Por que a angústia de dizer não existe?
Desde muito cedo aprendemos que o amor está condicionado à aceitação. Na infância, dependemos do olhar e do cuidado do outro para sobreviver. Inconscientemente, associamos aprovação à segurança e desaprovação à ameaça de abandono.
Assim, quando precisamos dizer “não”, o que se ativa não é apenas uma recusa pontual é o medo arcaico de perder o amor, o pertencimento e o vínculo.
Do ponto de vista psíquico, o “não” representa separação. E separar-se exige suportar a frustração nossa e do outro.
Onde isso se intensificou culturalmente?
Historicamente, as mulheres foram educadas para ocupar o lugar do cuidado, da conciliação e da disponibilidade emocional. Séculos de construção social moldaram o feminino como aquele que acolhe, serve, harmoniza.

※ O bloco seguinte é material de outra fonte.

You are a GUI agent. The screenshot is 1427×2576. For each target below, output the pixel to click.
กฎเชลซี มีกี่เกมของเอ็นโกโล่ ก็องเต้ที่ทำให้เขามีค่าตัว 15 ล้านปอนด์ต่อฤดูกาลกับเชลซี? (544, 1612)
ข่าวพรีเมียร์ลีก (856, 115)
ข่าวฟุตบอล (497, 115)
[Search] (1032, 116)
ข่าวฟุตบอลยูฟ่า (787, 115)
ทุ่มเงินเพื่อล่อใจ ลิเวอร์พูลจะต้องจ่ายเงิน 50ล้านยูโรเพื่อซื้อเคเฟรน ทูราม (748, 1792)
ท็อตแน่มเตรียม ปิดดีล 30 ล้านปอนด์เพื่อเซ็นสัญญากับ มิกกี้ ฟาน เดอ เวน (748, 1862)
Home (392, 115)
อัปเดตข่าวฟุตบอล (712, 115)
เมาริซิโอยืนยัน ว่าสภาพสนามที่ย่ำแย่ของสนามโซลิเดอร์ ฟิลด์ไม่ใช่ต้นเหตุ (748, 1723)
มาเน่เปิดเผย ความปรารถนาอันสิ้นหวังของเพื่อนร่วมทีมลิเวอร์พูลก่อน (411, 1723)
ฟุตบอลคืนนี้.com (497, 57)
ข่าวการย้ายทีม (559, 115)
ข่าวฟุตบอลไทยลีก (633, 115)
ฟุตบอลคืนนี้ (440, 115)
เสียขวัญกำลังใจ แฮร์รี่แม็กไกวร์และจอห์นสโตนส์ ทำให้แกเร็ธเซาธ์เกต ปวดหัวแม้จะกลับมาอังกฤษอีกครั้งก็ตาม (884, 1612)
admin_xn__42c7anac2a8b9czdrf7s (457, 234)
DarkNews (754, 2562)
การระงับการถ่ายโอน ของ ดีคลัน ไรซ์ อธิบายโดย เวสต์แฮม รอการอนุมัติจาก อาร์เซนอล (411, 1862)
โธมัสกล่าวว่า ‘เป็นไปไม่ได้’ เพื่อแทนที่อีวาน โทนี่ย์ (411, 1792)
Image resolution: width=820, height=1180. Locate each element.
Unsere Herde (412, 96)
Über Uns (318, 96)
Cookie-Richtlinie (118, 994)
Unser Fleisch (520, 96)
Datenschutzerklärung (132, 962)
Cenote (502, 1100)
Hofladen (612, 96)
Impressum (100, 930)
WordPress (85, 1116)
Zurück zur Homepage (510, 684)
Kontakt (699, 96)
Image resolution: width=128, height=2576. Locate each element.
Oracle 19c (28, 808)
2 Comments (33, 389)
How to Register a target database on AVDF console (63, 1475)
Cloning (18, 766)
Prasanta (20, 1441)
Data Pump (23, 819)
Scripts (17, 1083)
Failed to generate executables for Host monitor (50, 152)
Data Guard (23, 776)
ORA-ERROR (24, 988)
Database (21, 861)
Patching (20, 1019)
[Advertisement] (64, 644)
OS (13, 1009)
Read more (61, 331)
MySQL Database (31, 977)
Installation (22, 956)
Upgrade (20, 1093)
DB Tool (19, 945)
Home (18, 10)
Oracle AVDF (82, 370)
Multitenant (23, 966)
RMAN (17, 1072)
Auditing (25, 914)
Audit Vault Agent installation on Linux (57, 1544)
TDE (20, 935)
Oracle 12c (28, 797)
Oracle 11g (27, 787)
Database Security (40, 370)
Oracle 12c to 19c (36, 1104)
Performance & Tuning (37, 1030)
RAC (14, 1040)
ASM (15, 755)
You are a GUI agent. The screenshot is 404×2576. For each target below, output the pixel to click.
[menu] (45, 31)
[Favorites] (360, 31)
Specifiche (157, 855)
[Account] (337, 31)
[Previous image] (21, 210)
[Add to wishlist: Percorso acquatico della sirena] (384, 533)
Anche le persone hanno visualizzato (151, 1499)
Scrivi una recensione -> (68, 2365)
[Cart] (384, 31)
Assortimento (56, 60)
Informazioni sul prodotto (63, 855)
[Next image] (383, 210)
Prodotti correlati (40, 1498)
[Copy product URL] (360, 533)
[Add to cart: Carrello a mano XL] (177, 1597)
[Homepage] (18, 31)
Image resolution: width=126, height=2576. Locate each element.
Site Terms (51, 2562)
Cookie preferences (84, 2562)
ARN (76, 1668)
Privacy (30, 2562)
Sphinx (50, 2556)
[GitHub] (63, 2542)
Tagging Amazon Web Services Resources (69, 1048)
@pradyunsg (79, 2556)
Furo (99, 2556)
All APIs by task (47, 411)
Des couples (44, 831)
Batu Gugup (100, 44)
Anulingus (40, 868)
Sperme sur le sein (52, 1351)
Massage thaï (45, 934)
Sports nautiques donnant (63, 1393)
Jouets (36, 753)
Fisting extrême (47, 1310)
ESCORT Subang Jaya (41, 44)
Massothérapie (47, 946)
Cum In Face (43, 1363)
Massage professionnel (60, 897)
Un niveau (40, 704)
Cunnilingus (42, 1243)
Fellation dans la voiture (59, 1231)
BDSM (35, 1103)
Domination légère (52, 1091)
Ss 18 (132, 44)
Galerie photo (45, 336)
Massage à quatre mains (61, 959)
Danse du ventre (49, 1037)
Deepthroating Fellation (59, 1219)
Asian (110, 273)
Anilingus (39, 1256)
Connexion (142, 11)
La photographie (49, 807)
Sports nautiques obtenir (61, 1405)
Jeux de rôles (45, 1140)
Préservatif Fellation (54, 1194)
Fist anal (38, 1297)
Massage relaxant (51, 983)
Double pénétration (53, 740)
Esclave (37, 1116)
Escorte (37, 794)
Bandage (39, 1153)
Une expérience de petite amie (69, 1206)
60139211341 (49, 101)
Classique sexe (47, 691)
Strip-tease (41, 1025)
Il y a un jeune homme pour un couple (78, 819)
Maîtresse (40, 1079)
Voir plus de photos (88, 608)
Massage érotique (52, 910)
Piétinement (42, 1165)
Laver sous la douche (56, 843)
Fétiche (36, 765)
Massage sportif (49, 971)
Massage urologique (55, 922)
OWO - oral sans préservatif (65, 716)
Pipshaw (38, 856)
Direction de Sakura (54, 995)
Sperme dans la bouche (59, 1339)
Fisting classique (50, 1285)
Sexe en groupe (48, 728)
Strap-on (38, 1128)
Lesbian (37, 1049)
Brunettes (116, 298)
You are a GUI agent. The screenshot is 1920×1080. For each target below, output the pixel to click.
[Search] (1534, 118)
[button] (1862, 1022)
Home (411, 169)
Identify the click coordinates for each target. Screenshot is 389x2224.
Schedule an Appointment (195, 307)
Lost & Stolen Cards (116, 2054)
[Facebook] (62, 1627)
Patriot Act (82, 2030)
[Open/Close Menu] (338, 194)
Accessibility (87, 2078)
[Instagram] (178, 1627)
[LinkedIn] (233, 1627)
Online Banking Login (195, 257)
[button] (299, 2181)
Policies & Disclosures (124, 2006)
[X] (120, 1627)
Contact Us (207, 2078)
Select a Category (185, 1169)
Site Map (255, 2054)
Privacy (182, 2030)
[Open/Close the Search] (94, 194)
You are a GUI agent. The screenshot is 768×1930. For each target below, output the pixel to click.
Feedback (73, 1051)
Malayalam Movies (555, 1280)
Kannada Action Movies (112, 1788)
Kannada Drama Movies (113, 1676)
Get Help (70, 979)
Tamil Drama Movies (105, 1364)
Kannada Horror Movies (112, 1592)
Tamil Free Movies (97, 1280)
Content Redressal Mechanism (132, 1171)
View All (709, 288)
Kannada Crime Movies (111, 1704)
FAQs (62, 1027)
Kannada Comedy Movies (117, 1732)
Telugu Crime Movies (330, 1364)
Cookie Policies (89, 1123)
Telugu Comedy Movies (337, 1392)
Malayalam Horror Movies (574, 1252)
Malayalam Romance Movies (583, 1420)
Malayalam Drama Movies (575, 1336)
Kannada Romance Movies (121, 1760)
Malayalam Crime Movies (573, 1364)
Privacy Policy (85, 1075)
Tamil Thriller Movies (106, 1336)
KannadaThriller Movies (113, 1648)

Ainda hoje, muitas meninas são elogiadas por serem “boazinhas”, “compreensivas”, “educadas”. Pouco se reforça a assertividade, o limite e a autonomia emocional.
Enquanto isso, homens costumam ser mais incentivados à firmeza e à afirmação de vontade.
O resultado? Muitas mulheres crescem acreditando ainda que inconscientemente que dizer “não” é egoísmo, é agressividade ou é risco de rejeição.
Como isso aparece no corpo?
Quando a pessoa silencia o próprio limite repetidamente, o corpo começa a falar.
A psicossomática nos mostra que emoções reprimidas buscam vias de expressão corporal. É comum observar:
- Tensão na mandíbula e nos ombros
- Dor cervical e enxaquecas
- Gastrites e desconfortos intestinais
- Sensação constante de cansaço
- Crises de ansiedade
O corpo fica em estado de alerta, como se estivesse sempre se preparando para atender demandas externas. A dificuldade de dizer “não” muitas vezes é acompanhada de dificuldade de respirar profundamente como se o ar também precisasse pedir permissão.
Quando o “sim” é automático e o “não” é proibido, o organismo entra em sobrecarga.
A lógica inconsciente por trás do excesso de “sim”
Muitas vezes, o excesso de disponibilidade é uma tentativa de garantir amor e reconhecimento.
“Se eu for necessária, não serei abandonada.”
“Se eu agradar, serei valorizada.”
Mas há um paradoxo: quanto mais a pessoa se anula para manter vínculos, mais ressentimento acumula. E o vínculo passa a ser sustentado pela obrigação, não pelo desejo.
Caminhos simples para diminuir essa dor
S – Sentir
Antes de responder automaticamente, pause por alguns segundos.
Pergunte-se internamente: “O que eu estou sentindo ao ouvir esse pedido?”
Aperto? Irritação? Cansaço? Inquietação? Medo?
Nomear a emoção já reduz a intensidade dela.
A – Autorizar
Reconheça internamente: “Eu posso ter limites.”
A angústia surge porque existe uma crença inconsciente de proibição. Ao se autorizar, você começa a reconfigurar essa crença.
Você não precisa justificar demais. Um “não posso agora” é suficiente.
M – Modular
Comece pequeno. Não é necessário transformar-se de uma vez.
Pratique micro-limites:
- Adiar uma resposta.
- Negociar prazos.
- Recusar algo que realmente ultrapasse sua energia.
O cérebro aprende pela repetição. Cada pequeno “não” sustentado sem catástrofe reprograma o medo.
O “não” como ato de maturidade emocional
Dizer “não” não é rejeitar o outro é incluir a si mesmo na relação.
Quando a pessoa sustenta seu limite com serenidade, ela deixa de agir por medo e passa a agir por escolha. A angústia diminui porque o corpo entende que não há perigo real em existir com contorno próprio.
O “não” pode parecer ruptura, e para algumas relações talvez será mesmo, mas, ele é mais estrutura, e toda estrutura psíquica firme começa por dentro.
Esteja em paz e cada dia mais segura emocionalmente.